Das Egocity ist stadtbekannt als eine wichtige soziale Nische im Quartier die von Leuten aus der Nachbarschaft wie aus ganz Europa besucht wird und inzwischen breit akzeptiert ist, auch weil immer Rücksicht auf die NachbarInnen genommen wurde. Es ist ein Stück gewachsene Lebensqualität im Langstrassenquartier!

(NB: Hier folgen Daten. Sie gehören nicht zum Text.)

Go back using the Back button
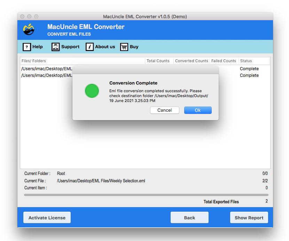click(x=189, y=217)
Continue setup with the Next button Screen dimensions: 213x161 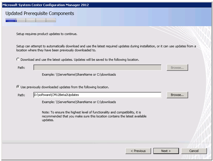click(166, 151)
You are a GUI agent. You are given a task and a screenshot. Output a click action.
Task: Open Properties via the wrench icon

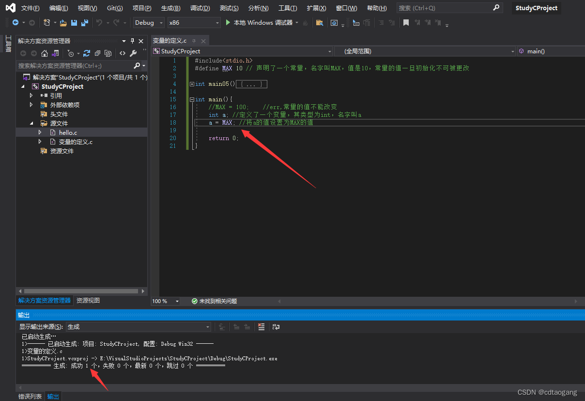pos(133,53)
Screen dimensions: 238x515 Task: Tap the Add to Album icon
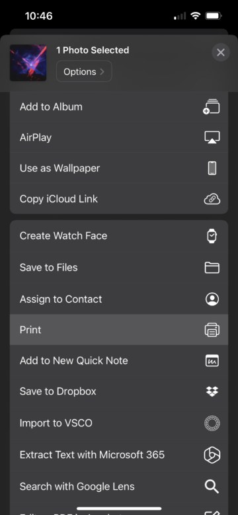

Das Bedürfnis nach alternativem und autonomem Kultur- wie auch Wohnraum ist zehn Jahre nach der Wohlgroth-Räumung stärker denn je. Die Vollversammlung der NutzerInnen von Egocity lehnt das Bauvorhaben von Eberle ab. Eberle residiert auf einem Schlösschen hoch über dem Bodensee mit Blick auf die Alpen. Als Möchtegern-Schlossherr und Jaguar-Fahrer will er nun hier in Zürich-Aussersihl ein Häusergeviert dem Erdboden gleichmachen, das vielen Menschen als wichtigen Lebens- und Arbeitsraum dient.

Wir wollen keine Baufreigabe bzw. Abrissbewilligung für Egocity und Viereck, erst recht nicht solange für das Projekt Eberle keine Klarheit über dessen Finanzierung besteht.

Kein Abriss auf Vorrat.

Wir verlangen eine erneute Prüfung eines alternativen Projektes an diesem städtebaulich zentralen und wichtigen Ort, wie es der Verein Viereck bereits vorgeschlagen hat. Die Stadt würde als Vermittlerin zwischen Eberle und dem Verein Viereck oder anderen Kaufinteressenten auftreten. Wir fordern eine Lösung am Runden Tisch.

Die Stadt gehört Allen - nicht nur Menschen mit Geld, sondern auch den Menschen die da wohnen, arbeiten und leben.